TASK DIRECTIONS>
Output the data unchanged and complete, minus the images.
---------------
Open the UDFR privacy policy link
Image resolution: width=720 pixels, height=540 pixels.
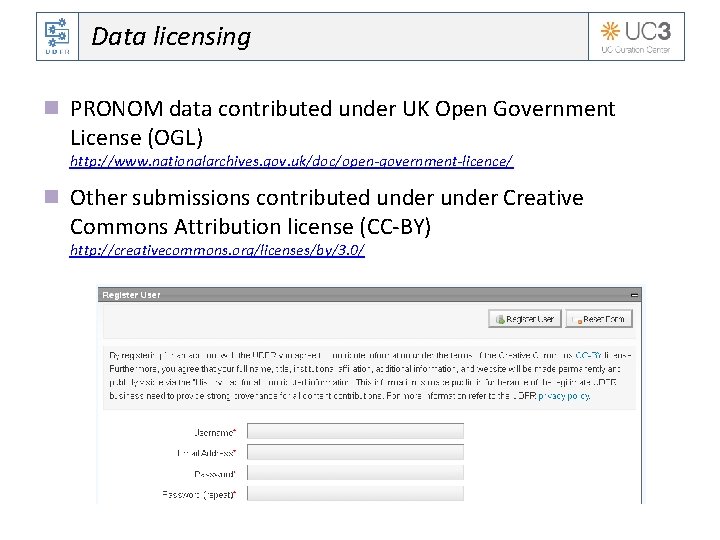tap(564, 396)
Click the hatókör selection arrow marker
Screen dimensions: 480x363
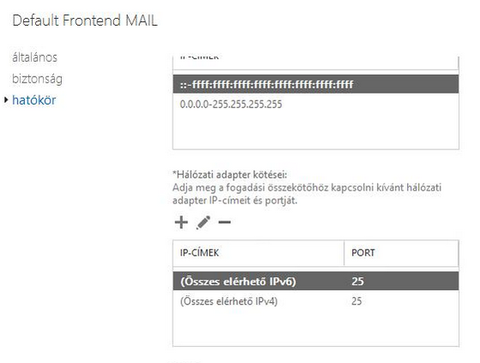(x=6, y=100)
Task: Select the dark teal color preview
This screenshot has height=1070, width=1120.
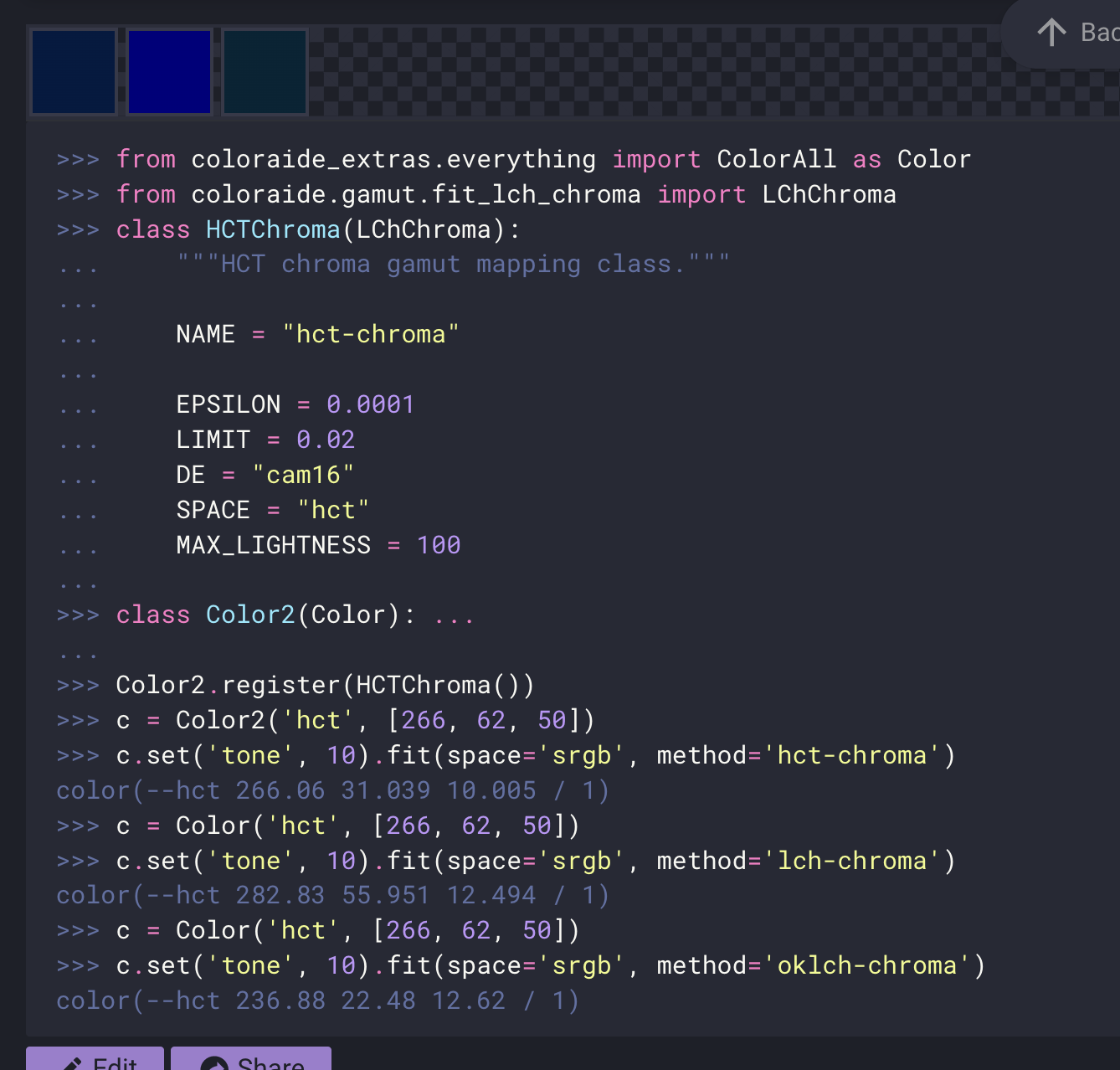Action: click(265, 71)
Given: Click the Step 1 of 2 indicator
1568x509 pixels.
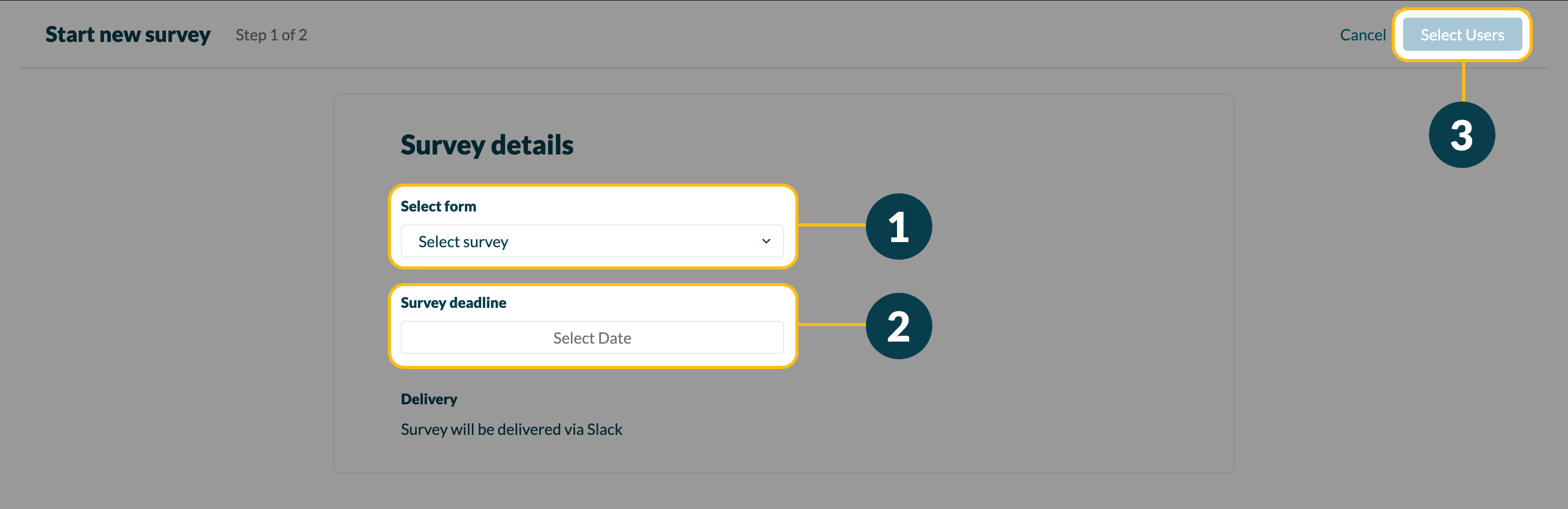Looking at the screenshot, I should click(x=271, y=35).
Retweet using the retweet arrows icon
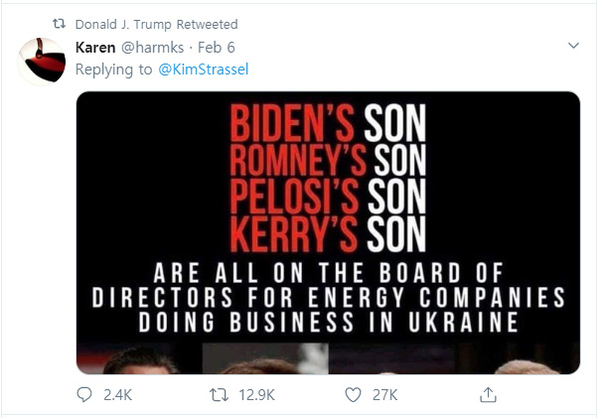Viewport: 600px width, 418px height. pyautogui.click(x=219, y=395)
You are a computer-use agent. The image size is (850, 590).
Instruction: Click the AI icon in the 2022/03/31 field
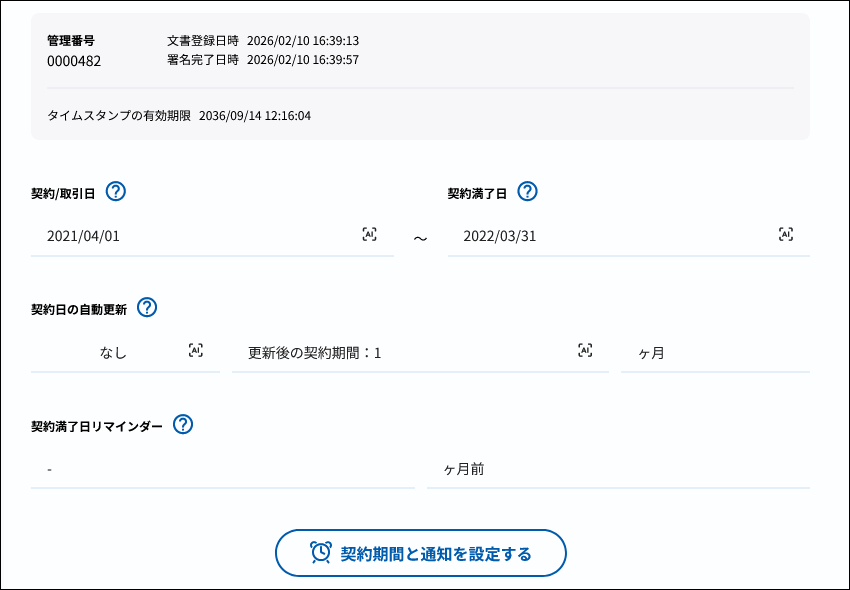pos(786,234)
---------------
WRITTEN REPLY>
Open the UDFR privacy policy link
Image resolution: width=720 pixels, height=540 pixels.
tap(564, 396)
Click the hatókör selection arrow marker
Screen dimensions: 480x363
(x=6, y=100)
Task: Select the dark teal color preview
This screenshot has height=1070, width=1120.
Action: click(265, 71)
Given: Click the Step 1 of 2 indicator
1568x509 pixels.
Looking at the screenshot, I should click(x=271, y=35).
Retweet using the retweet arrows icon
Viewport: 600px width, 418px height. pyautogui.click(x=219, y=395)
You are a computer-use agent. The image size is (850, 590).
Instruction: Click the AI icon in the 2022/03/31 field
pos(786,234)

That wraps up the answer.